Is the IB Programme Marxist? Is IB socialist? Does IB push the concept of World Government? Does IB seek to indoctrinate our children with liberal philosophies?
These are legitimate questions and they have been asked time and time again. We have provided copies of original documents that will allow you to determine for yourself what is the ideology of the IB Organization and does IB insert this philosophy into their curriculum. Remember IB markets its K-12 curriculum throughout the world. The Primary Years Programme begins with children as young as 3 years. Look carefully first at the IB philosophy, then at some sample lessons we have acquired. Use the pop-up tabs in the navigation column to link to the evidence. You decide if there is anything to worry about.
IB's Communist Beginnings
To embrace IB without knowing about the ideology it is based upon, is like going to church without reading the Bible. Orwell had a name for it - group think. IBO may claim it promotes "open-mindedness" and "critical thinking", but when students lack basic information and skills, their minds will be biased by that which is presented to them by their teachers and they will be unable to think critically about much of anything.

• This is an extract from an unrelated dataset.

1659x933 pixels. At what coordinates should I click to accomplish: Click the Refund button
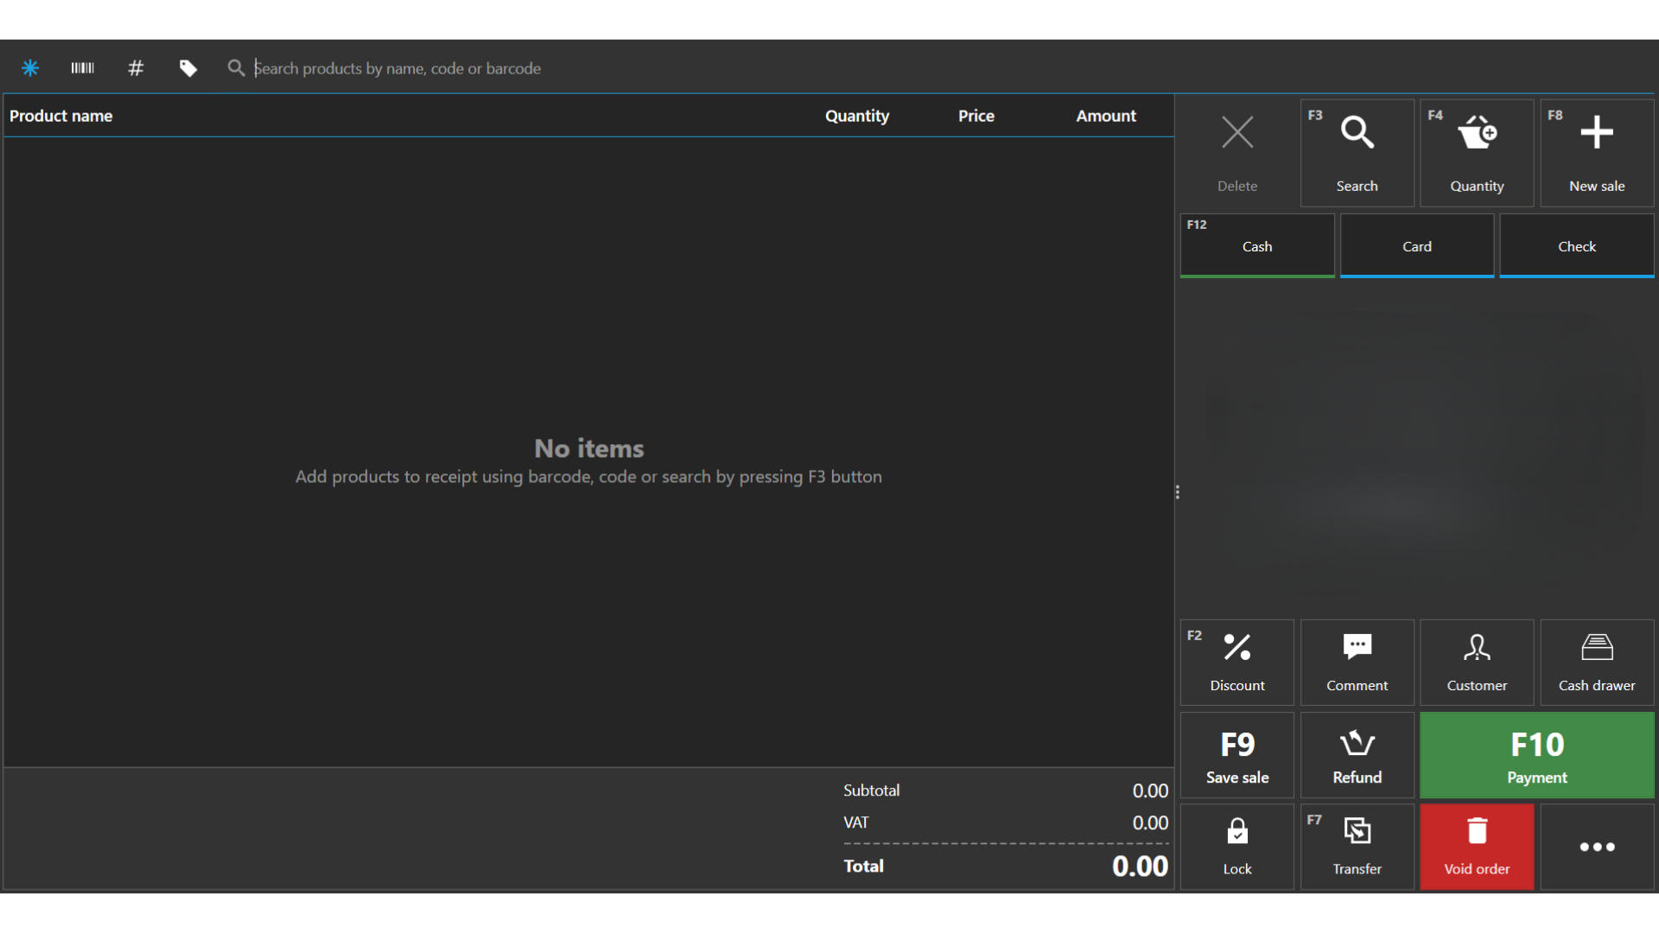pyautogui.click(x=1357, y=756)
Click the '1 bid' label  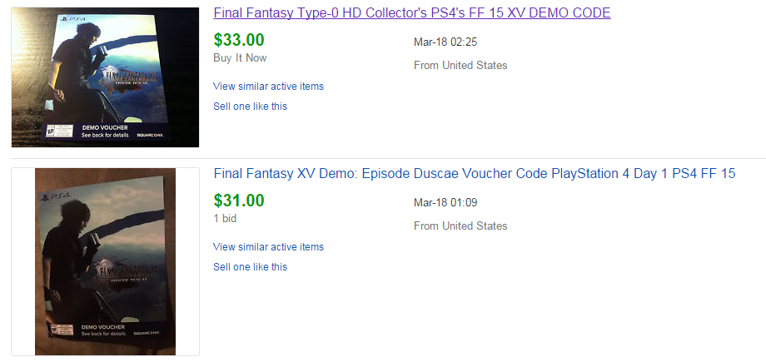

Sadly, few of those who were adults at the time UNESCO was formed are still with us. We are blessed to have discovered the writings of Ellen McClay and her book In The Presence of Our Enemies, also known as the very much alive, Gene Birkeland. McClay goes into great detail in her book regarding the Communist beliefs held by Alger Hiss and Archibald MacLeish, co-founders of UNESCO in 1945. TAIB believes there's no such thing as coincidence and that Gene and TAIB have become acquainted in order to join forces in the 21st Century to fight the evils of UNESCO which has adopted IB as its international vehicle into the minds of children.
According to this website, "In October 1952, Joseph McCarthyclaimed that MacLeish had belonged to more Communist front organizations than any man he had investigated."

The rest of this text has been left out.